Os demandantes, incluindo o deputado Almameh Gibba, argumentam que a proibição viola as liberdades religiosas. Gibba já havia apresentado um projeto de lei ao parlamento buscando descriminalizar a MGF, mas foi derrotado. O atual desafio legal surge após um trágico incidente no ano passado, no qual dois bebês morreram de complicações relacionadas à MGF, destacando os graves riscos à saúde associados à prática.
A MGF, que envolve a remoção parcial ou total dos órgãos genitais femininos externos, é uma tradição cultural profundamente enraizada em muitas partes da África, do Oriente Médio e da Ásia. De acordo com o UNICEF, mais de 200 milhões de meninas e mulheres vivas hoje foram submetidas à MGF em 30 países, principalmente na África. Na Gâmbia, quase 75% das mulheres foram submetidas à prática, muitas vezes durante a infância.
A Organização Mundial da Saúde (OMS) classifica a MGF em quatro tipos principais, todos os quais podem causar graves problemas de saúde, incluindo infecções, dor crônica, complicações durante o parto e trauma psicológico. Apesar da condenação internacional e dos esforços para erradicar a prática, a MGF persiste devido a uma complexa interação de fatores sociais, culturais e econômicos.
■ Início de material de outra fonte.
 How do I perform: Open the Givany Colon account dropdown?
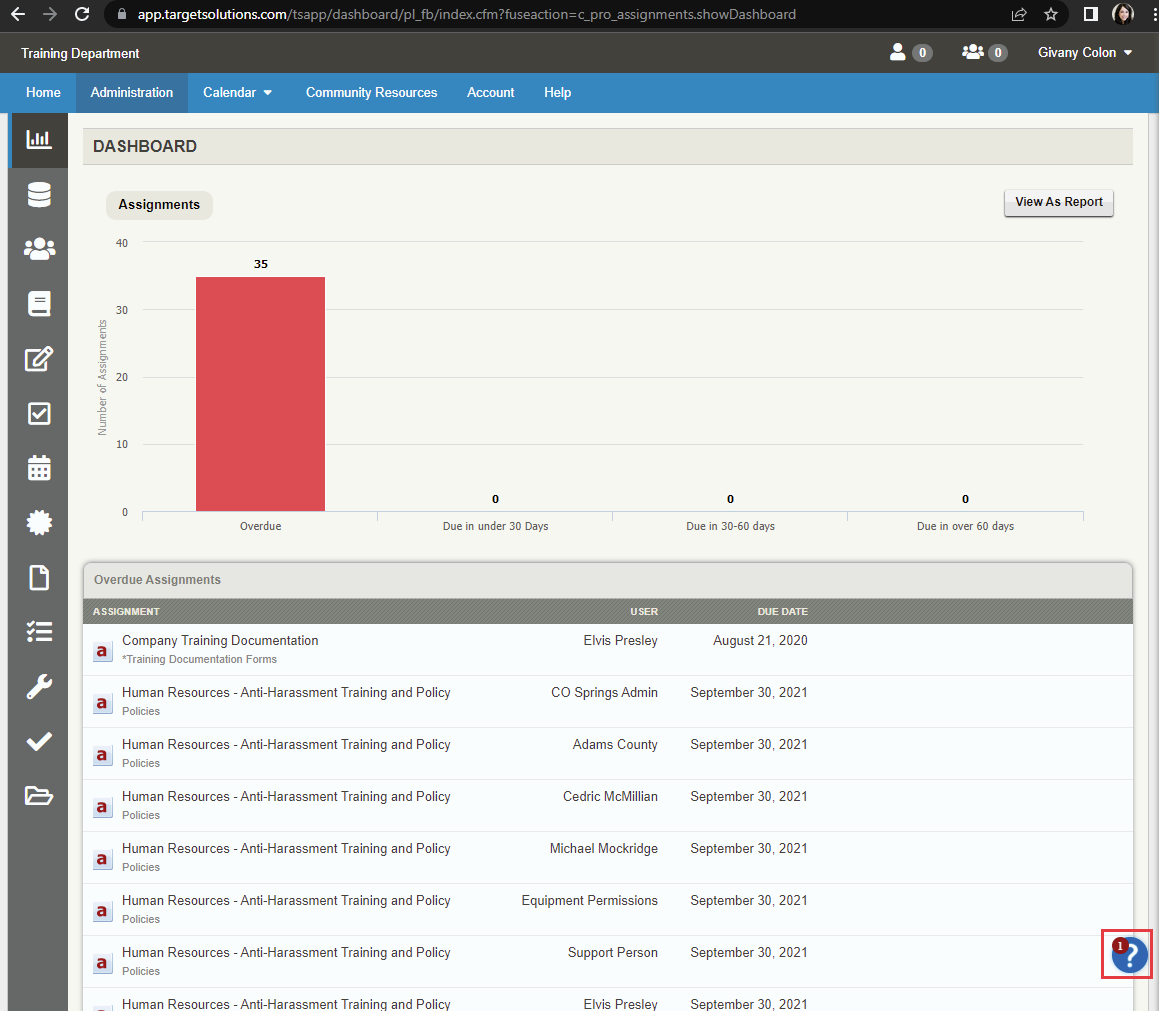[x=1085, y=52]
"Este desafio legal não se trata apenas da Gâmbia; é um reflexo de uma tendência global em que os direitos das mulheres estão sendo questionados e corroídos", disse Fatou Baldeh, fundadora da organização gambiana de direitos Women in Liberation Leadership. "Devemos nos manter firmes contra qualquer tentativa de legitimar esta prática prejudicial."
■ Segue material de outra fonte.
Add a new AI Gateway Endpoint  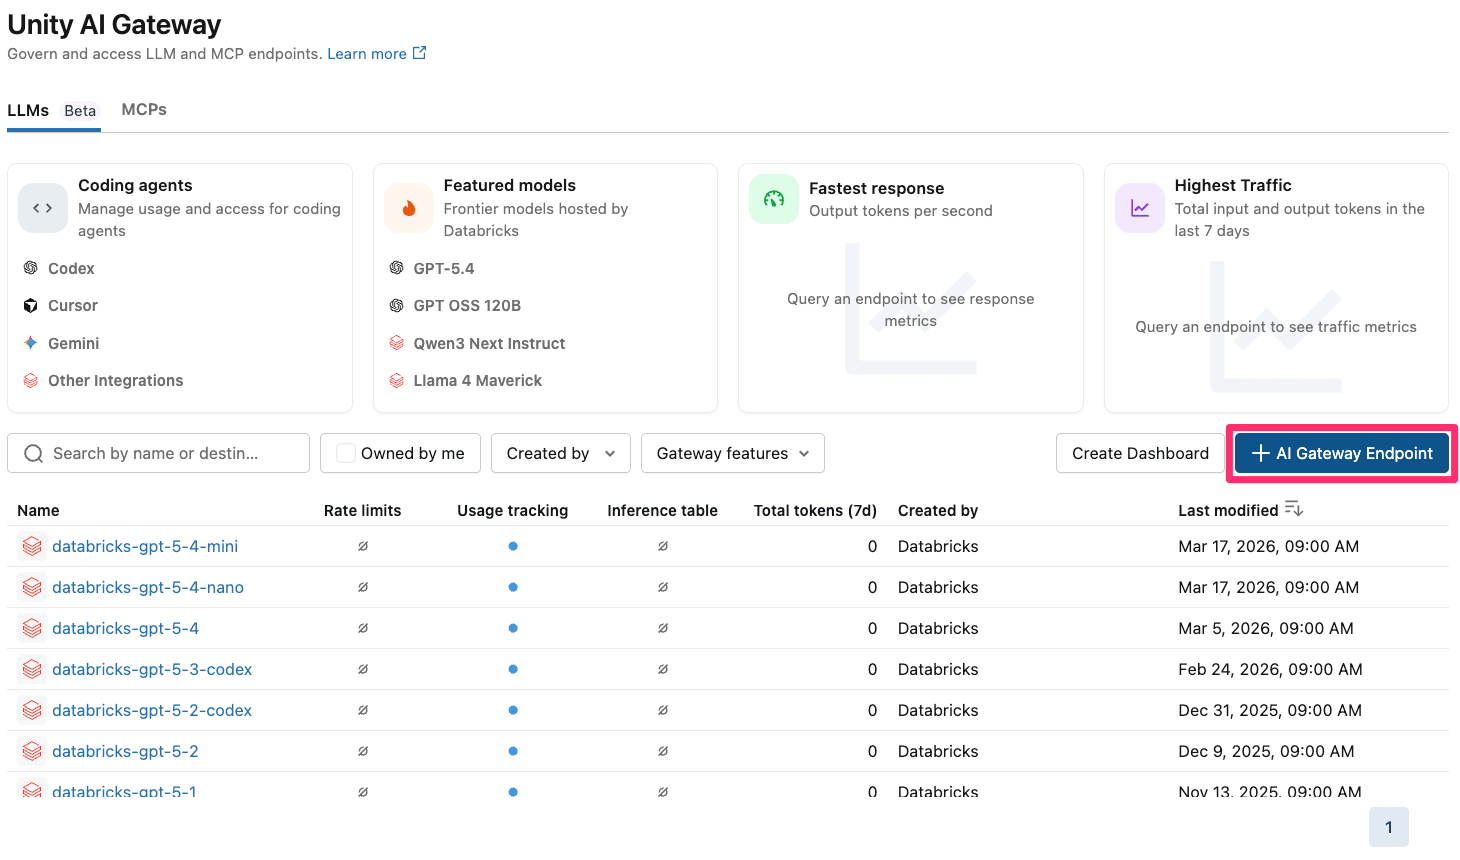click(1341, 453)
O caso na Gâmbia está se desenrolando em um contexto de crescente oposição aos direitos das mulheres em várias partes do mundo. Ativistas apontam para leis de aborto restritivas, limitações à participação das mulheres na política e taxas crescentes de violência de gênero como evidência de um esforço conjunto para minar a igualdade de gênero.
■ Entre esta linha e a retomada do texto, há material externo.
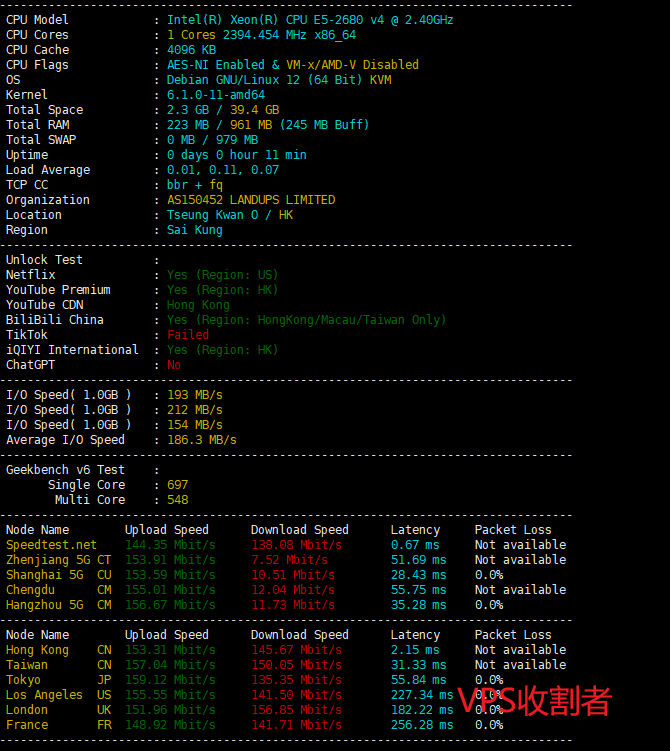The width and height of the screenshot is (670, 751).
Task: Click the TCP CC value bbr + fq
Action: click(195, 185)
O caso no Supremo Tribunal está programado para ser retomado este mês. O resultado terá implicações significativas para o futuro dos direitos das mulheres na Gâmbia e poderá potencialmente encorajar os esforços para desafiar proibições semelhantes em outros países onde a MGF é praticada. Organizações internacionais de direitos humanos estão monitorando de perto os procedimentos, enfatizando a importância de manter a proibição para proteger a saúde e o bem-estar de meninas e mulheres.